WHAT YOU HAVE TO DO:
Please count the lines in the entries below that contain the string "width", matching case exactly, and give only that number.

SUPPLIED RECORDS:
• • • • •
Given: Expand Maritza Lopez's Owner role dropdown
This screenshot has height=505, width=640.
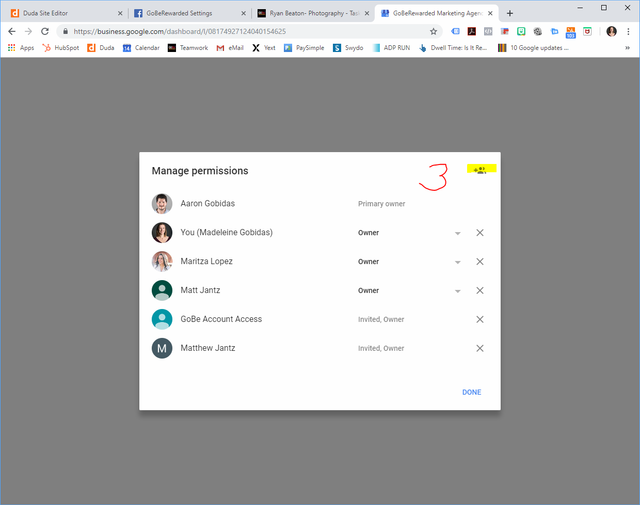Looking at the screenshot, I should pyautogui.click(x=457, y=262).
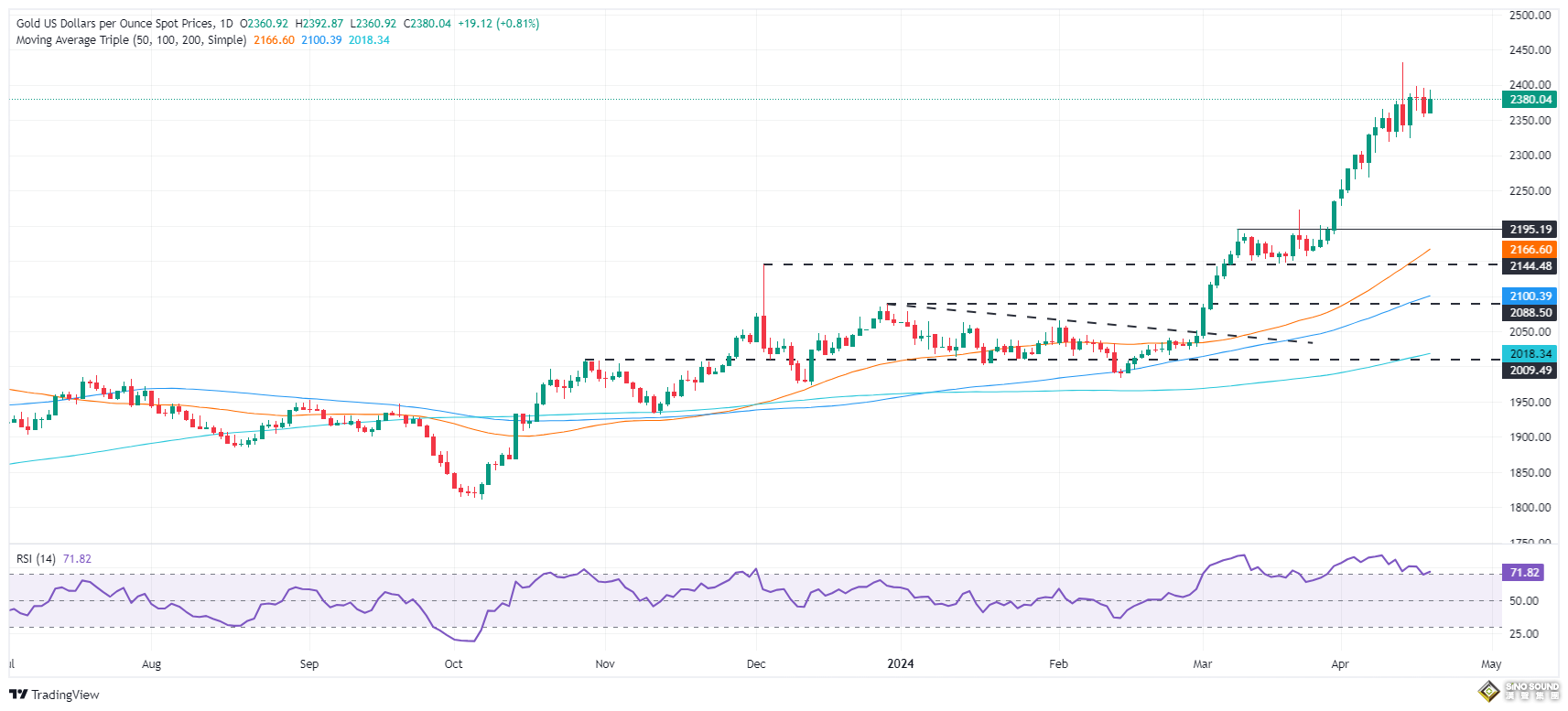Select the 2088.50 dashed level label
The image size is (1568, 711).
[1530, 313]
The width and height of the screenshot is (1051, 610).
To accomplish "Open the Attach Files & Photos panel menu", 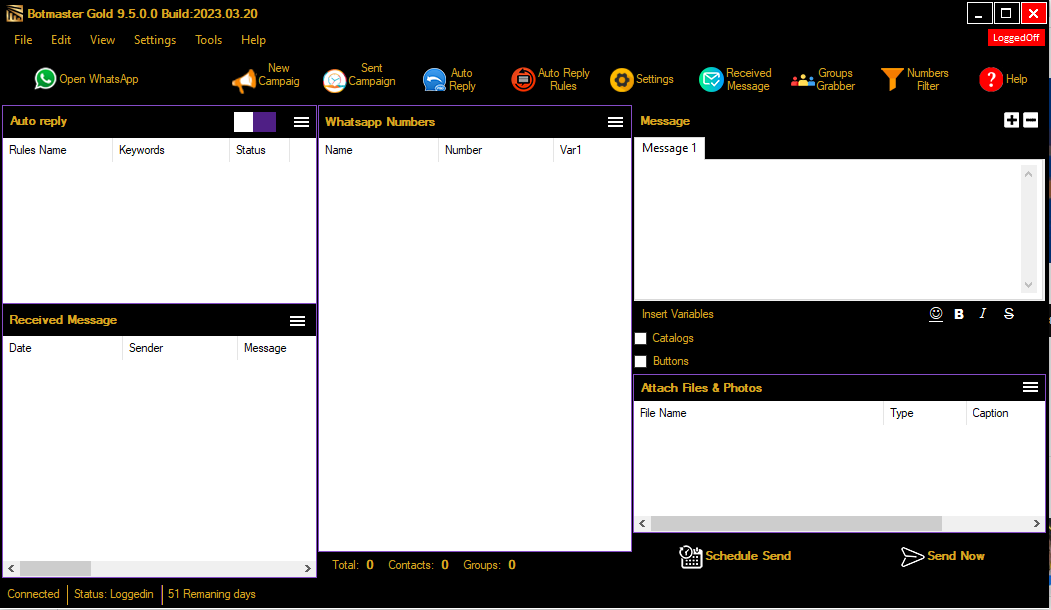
• • • • •
RESULT OF THIS EXERCISE:
2